* **TASK BRIEF**
Could you recast the lines below as a JSON list of strings, with one string per line and blank lines omitted?

* **Word and element location records**
^^^^^^^^^^^^^^^^
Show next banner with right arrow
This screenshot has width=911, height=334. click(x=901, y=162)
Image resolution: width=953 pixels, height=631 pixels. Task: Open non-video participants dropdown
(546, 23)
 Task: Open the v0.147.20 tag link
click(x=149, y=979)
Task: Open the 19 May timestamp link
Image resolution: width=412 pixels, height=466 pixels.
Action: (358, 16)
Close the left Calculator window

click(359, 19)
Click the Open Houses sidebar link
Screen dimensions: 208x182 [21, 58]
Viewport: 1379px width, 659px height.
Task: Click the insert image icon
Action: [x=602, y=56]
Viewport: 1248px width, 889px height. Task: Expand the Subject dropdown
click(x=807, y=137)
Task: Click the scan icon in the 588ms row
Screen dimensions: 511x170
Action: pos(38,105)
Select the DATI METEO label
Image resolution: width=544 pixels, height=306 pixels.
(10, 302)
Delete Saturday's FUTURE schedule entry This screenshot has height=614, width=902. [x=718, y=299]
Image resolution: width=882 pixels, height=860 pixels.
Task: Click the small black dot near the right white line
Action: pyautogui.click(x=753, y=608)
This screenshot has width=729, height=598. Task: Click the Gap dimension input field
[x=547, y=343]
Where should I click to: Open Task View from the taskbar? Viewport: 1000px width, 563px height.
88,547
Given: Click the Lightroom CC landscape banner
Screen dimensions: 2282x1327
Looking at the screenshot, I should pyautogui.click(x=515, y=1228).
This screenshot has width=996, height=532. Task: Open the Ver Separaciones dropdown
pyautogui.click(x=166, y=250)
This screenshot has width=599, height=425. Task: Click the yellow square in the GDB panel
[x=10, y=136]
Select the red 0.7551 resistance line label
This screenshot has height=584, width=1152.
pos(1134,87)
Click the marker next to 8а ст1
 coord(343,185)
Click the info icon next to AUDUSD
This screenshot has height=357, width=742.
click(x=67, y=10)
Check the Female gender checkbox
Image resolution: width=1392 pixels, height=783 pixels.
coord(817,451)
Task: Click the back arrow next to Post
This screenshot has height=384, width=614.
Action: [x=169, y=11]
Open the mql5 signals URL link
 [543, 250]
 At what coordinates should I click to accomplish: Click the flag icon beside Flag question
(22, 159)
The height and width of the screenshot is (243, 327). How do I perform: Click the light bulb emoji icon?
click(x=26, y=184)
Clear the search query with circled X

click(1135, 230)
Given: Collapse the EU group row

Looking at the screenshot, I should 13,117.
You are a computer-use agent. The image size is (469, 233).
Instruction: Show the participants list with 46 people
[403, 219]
^^^^^^^^^^^^^^^^
* **OUTPUT FOR THIS TASK**
[
  "Show next banner with right arrow",
  "This screenshot has width=911, height=334. click(x=901, y=162)",
  "Image resolution: width=953 pixels, height=631 pixels. Task: Open non-video participants dropdown",
  "(546, 23)",
  " Task: Open the v0.147.20 tag link",
  "click(x=149, y=979)",
  "Task: Open the 19 May timestamp link",
  "Image resolution: width=412 pixels, height=466 pixels.",
  "Action: (358, 16)",
  "Close the left Calculator window",
  "click(359, 19)",
  "Click the Open Houses sidebar link",
  "Screen dimensions: 208x182 [21, 58]",
  "Viewport: 1379px width, 659px height.",
  "Task: Click the insert image icon",
  "Action: [x=602, y=56]",
  "Viewport: 1248px width, 889px height. Task: Expand the Subject dropdown",
  "click(x=807, y=137)",
  "Task: Click the scan icon in the 588ms row",
  "Screen dimensions: 511x170",
  "Action: pos(38,105)",
  "Select the DATI METEO label",
  "Image resolution: width=544 pixels, height=306 pixels.",
  "(10, 302)",
  "Delete Saturday's FUTURE schedule entry This screenshot has height=614, width=902. [x=718, y=299]",
  "Image resolution: width=882 pixels, height=860 pixels.",
  "Task: Click the small black dot near the right white line",
  "Action: pyautogui.click(x=753, y=608)",
  "This screenshot has width=729, height=598. Task: Click the Gap dimension input field",
  "[x=547, y=343]",
  "Where should I click to: Open Task View from the taskbar? Viewport: 1000px width, 563px height.",
  "88,547",
  "Given: Click the Lightroom CC landscape banner",
  "Screen dimensions: 2282x1327",
  "Looking at the screenshot, I should pyautogui.click(x=515, y=1228).",
  "This screenshot has width=996, height=532. Task: Open the Ver Separaciones dropdown",
  "pyautogui.click(x=166, y=250)",
  "This screenshot has width=599, height=425. Task: Click the yellow square in the GDB panel",
  "[x=10, y=136]",
  "Select the red 0.7551 resistance line label",
  "This screenshot has height=584, width=1152.",
  "pos(1134,87)",
  "Click the marker next to 8а ст1",
  " coord(343,185)",
  "Click the info icon next to AUDUSD",
  "This screenshot has height=357, width=742.",
  "click(x=67, y=10)",
  "Check the Female gender checkbox",
  "Image resolution: width=1392 pixels, height=783 pixels.",
  "coord(817,451)",
  "Task: Click the back arrow next to Post",
  "This screenshot has height=384, width=614.",
  "Action: [x=169, y=11]",
  "Open the mql5 signals URL link",
  " [543, 250]",
  " At what coordinates should I click to accomplish: Click the flag icon beside Flag question",
  "(22, 159)",
  "The height and width of the screenshot is (243, 327). How do I perform: Click the light bulb emoji icon?",
  "click(x=26, y=184)",
  "Clear the search query with circled X",
  "click(1135, 230)",
  "Given: Collapse the EU group row",
  "Looking at the screenshot, I should 13,117.",
  "You are a computer-use agent. The image size is (469, 233).",
  "Instruction: Show the participants list with 46 people",
  "[403, 219]"
]